It is a perennial amazement to me that many folks actually believe that the NIV is a "better" translation than some of the older translations, such as the KJV.
As a translation, it really is not better. It frequently attempts to convey the sense (as determined by the translation committee) at the expense of the literal expression. When it does this, it mixes the roles of translators and commentators.
Certainly, we must agree that sometimes judgment as to the sense is required when making translation, but the NIV is quite free in many places. This fact was immediately demonstrated by advocates of the traditional translations, but it seems that the word is not out there.
Likewise, we must agree that one could do far worse than the NIV. There are translations that employ deliberation mistranslation (such as the New World translation) and gender confusion (such as some of the feminist translations). There are also translations that are little more than paraphrases of an earlier English translation.
One thing that complicates the analysis is that the NIV relies on the so-called "critical text," rather than the more traditional "majority," "Byzantine," or "textus receptus" texts. In consequence of reliance on the "critical text," in some places the NIV omits material that ought to be included, though some of the omission is at least partially made up through the use of footnotes.
Another thing that complicates the analysis is that the KJV uses some terms that have become non-standard or archaic, or for which the meaning has changed over the years since the KJV was published. Typical anecdotes along this line recount the congregational bafflement over "Suffer the little children" in the KJV text. "Why would God want little children to suffer?" was the punchline question of the humorous account.

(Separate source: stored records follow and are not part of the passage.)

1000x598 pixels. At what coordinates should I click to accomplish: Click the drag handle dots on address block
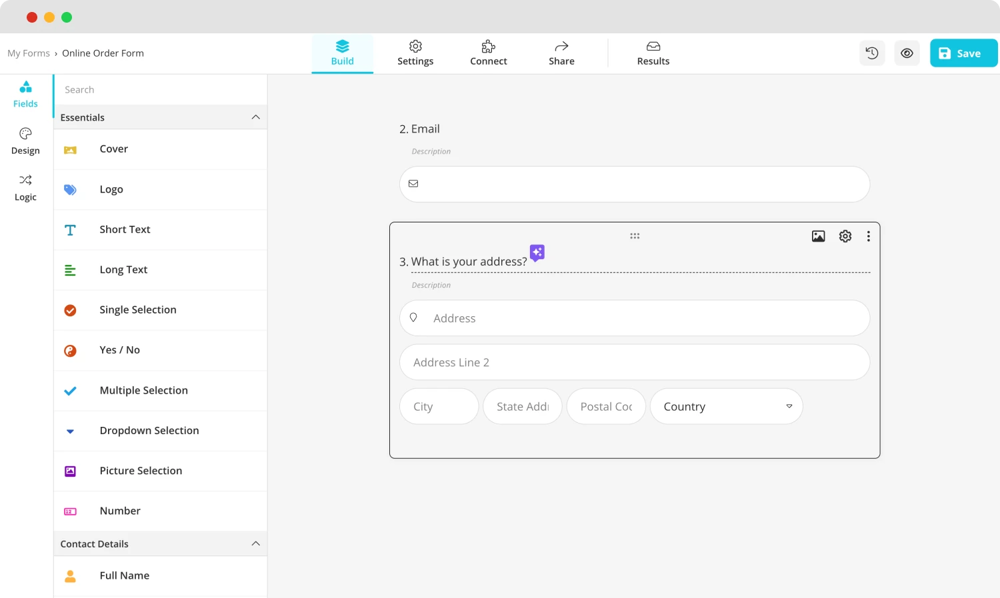pyautogui.click(x=634, y=236)
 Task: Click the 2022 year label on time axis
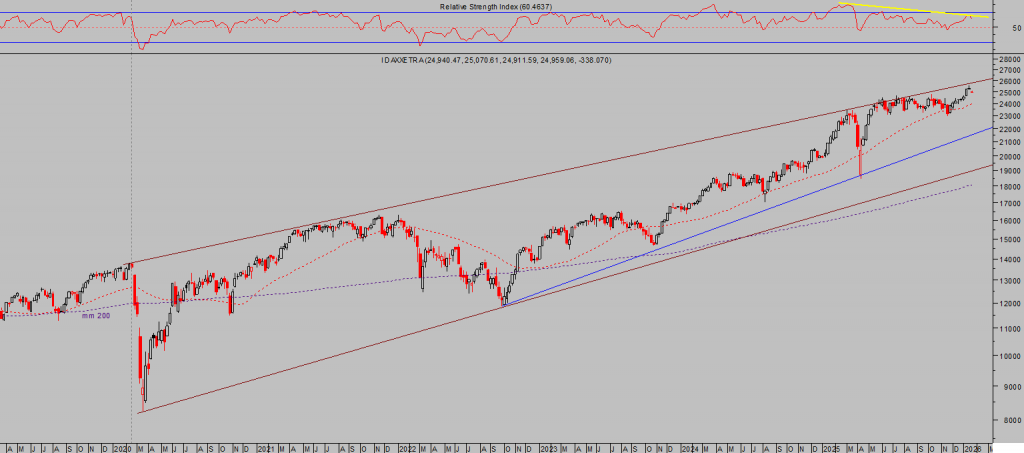tap(407, 446)
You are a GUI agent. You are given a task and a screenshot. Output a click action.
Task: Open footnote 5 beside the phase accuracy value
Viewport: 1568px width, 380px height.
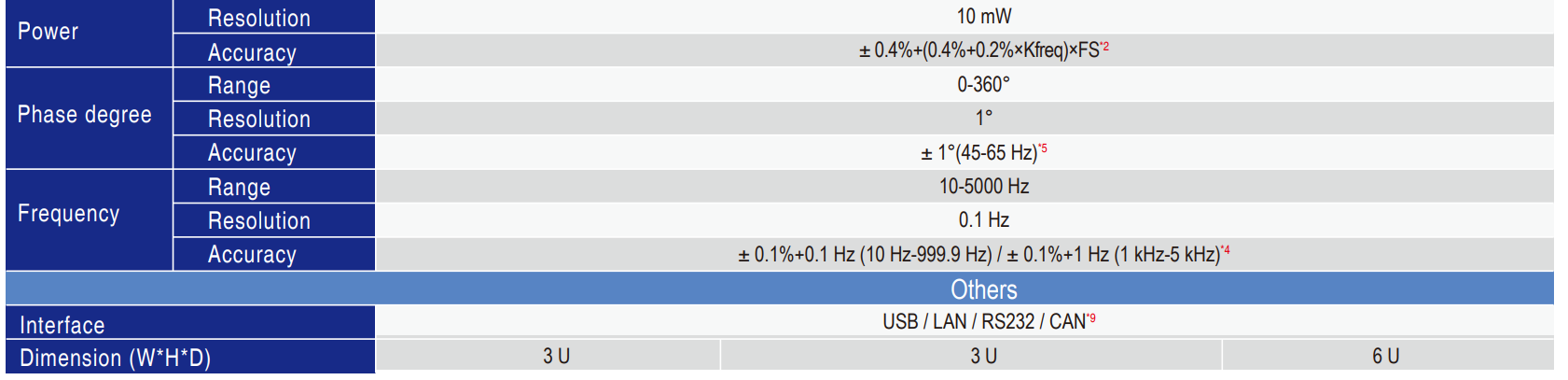[1044, 148]
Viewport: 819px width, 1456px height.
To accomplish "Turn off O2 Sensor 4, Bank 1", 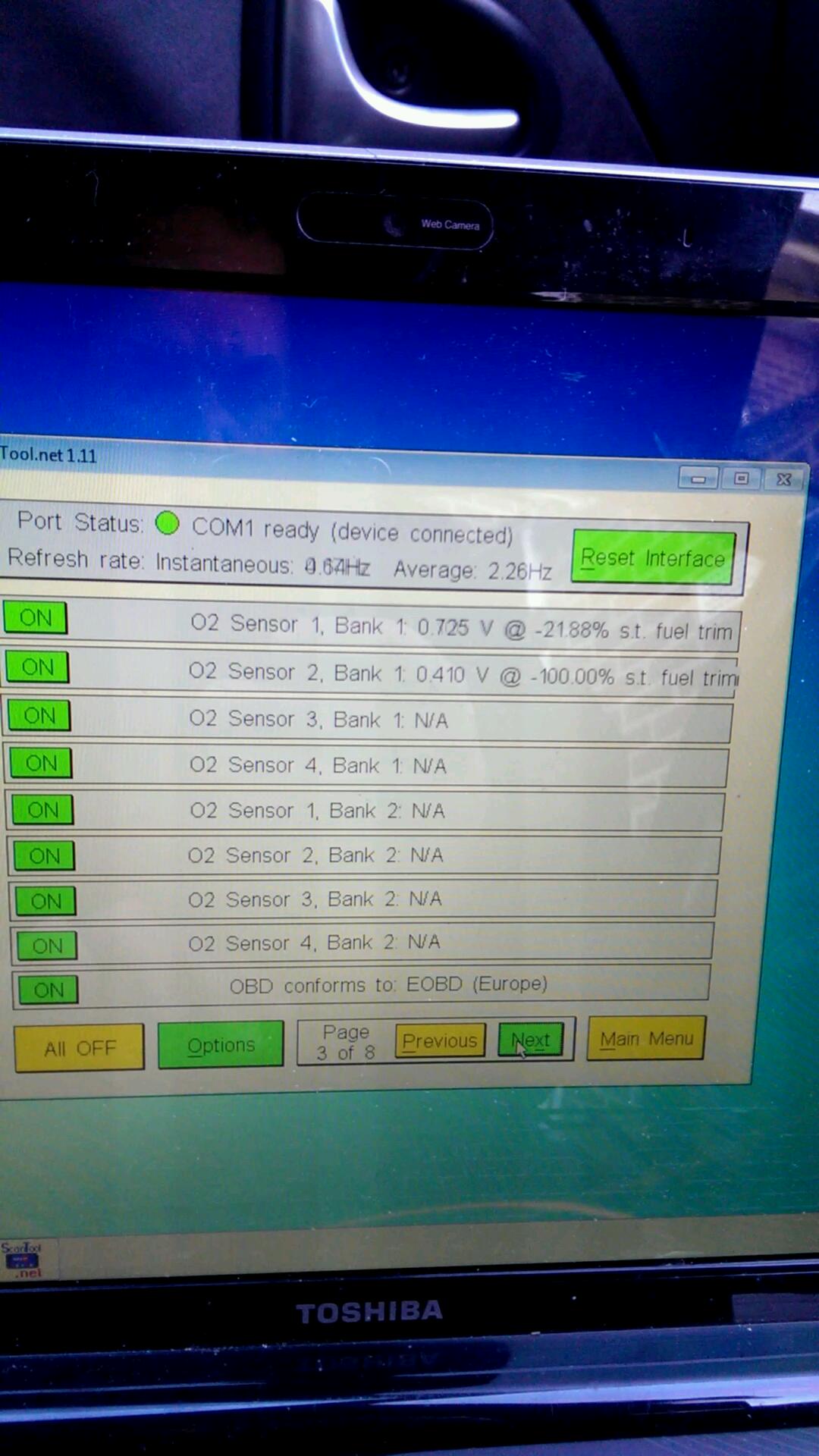I will (x=42, y=763).
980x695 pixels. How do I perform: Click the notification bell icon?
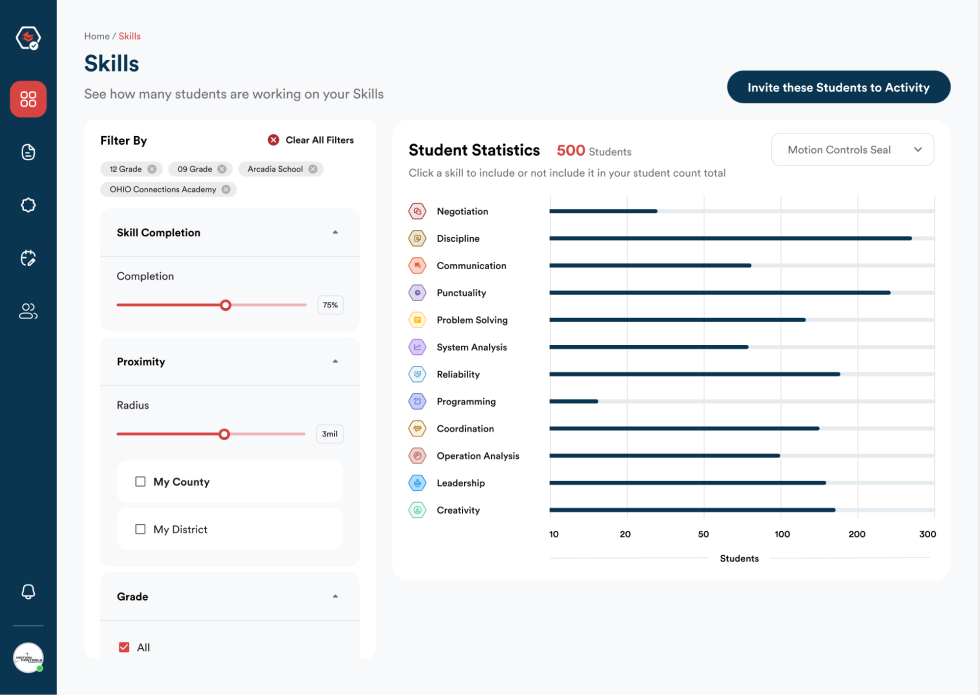[28, 591]
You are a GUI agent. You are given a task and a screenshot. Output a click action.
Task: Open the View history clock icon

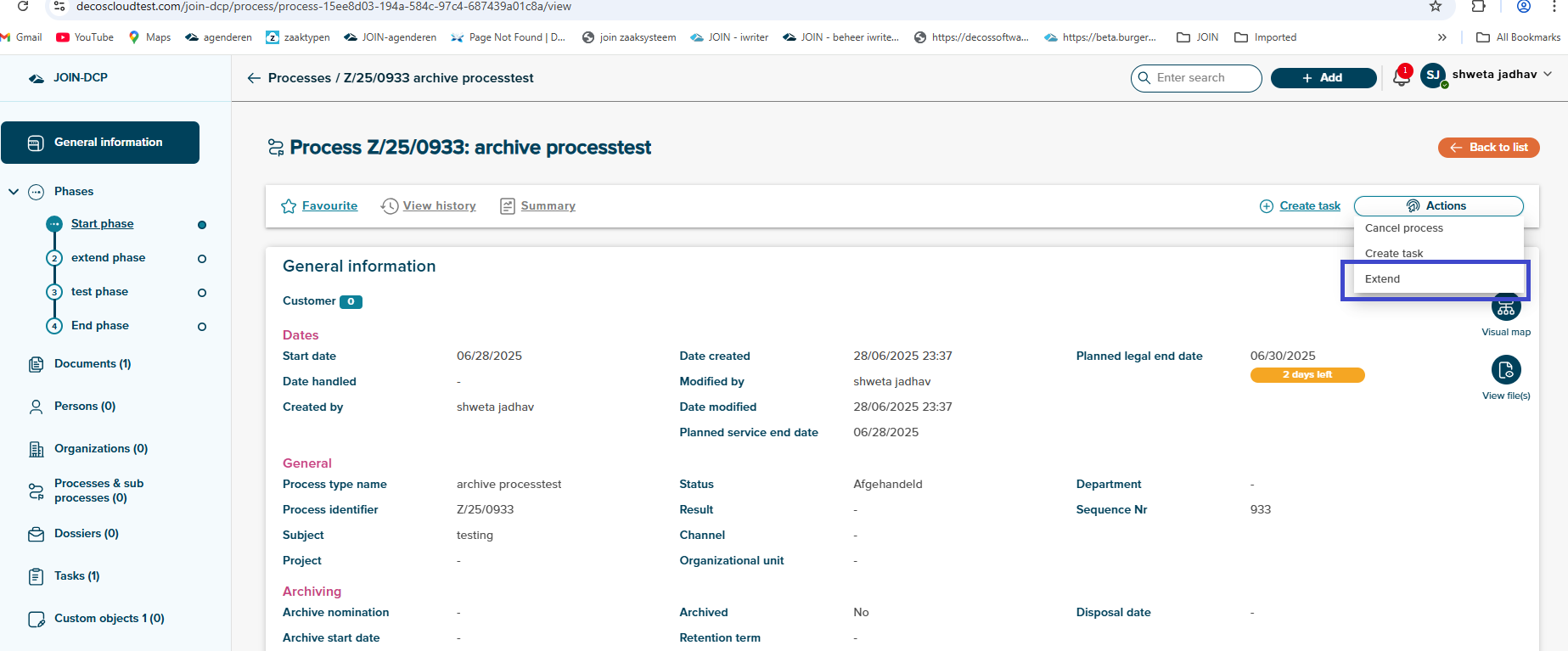(390, 206)
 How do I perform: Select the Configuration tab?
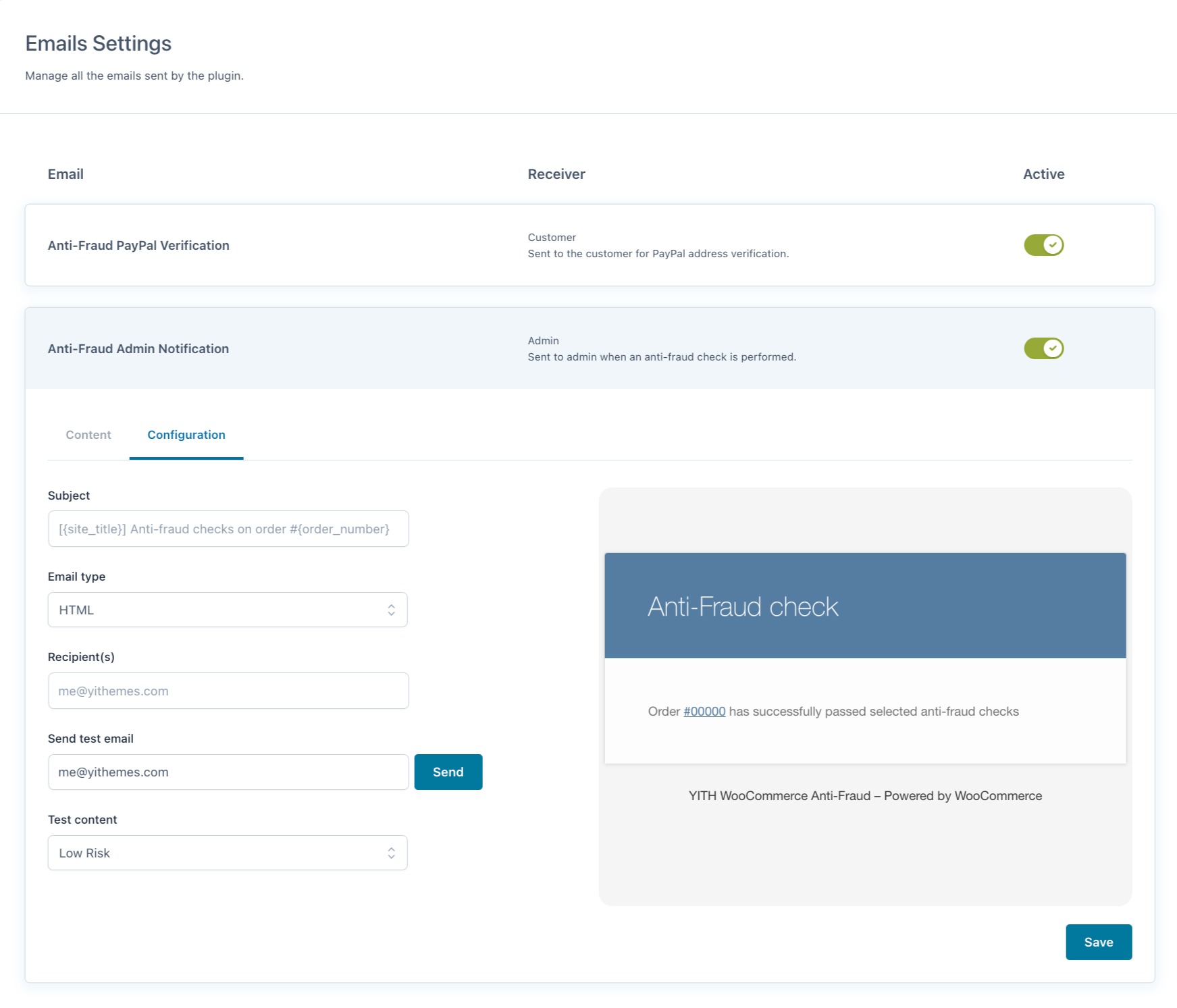coord(186,435)
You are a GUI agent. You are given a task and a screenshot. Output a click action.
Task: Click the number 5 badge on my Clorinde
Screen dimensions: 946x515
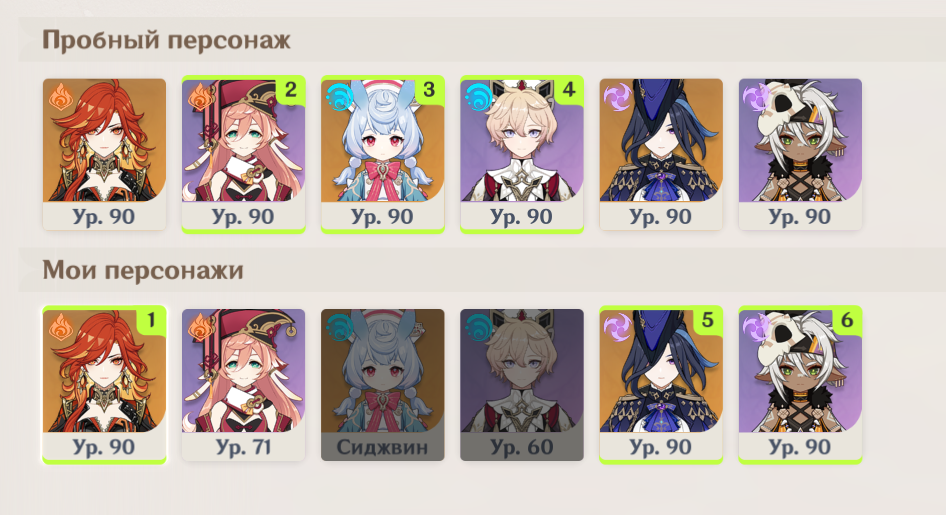coord(708,320)
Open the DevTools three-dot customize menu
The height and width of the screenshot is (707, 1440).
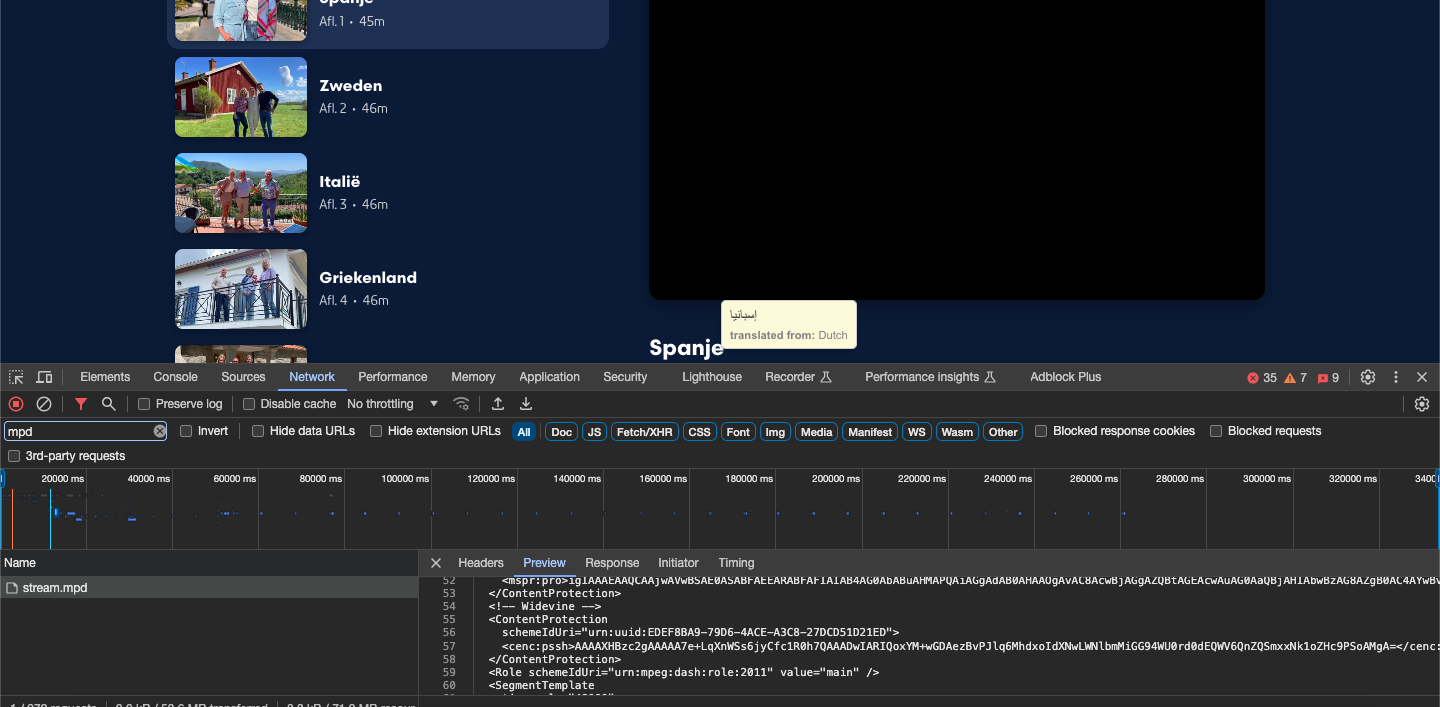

Thus, because of the challenges associated with building a varied vocabulary and understanding the beautiful intricacies of the language, some people have attempted to find versions that lack the flower language and challenging vocabulary of the KJV.
Neither of those issues, the translation source document or the wording style, is really a translation issue per se, though both issues are well connected with the translation procedure. The former is a pre-translation consideration, and the latter is a matter of expression - which is well within the freedom of the translators.
This author is not one to call it the New Idiot's Version, but the NIV is simply not that great. If one must have less flowery and precise words, more modern vocabulary, and translation based on the questionable critical texts, then go with the ESV or the NASB, not the NIV.
Please do not get this author started on the TNIV.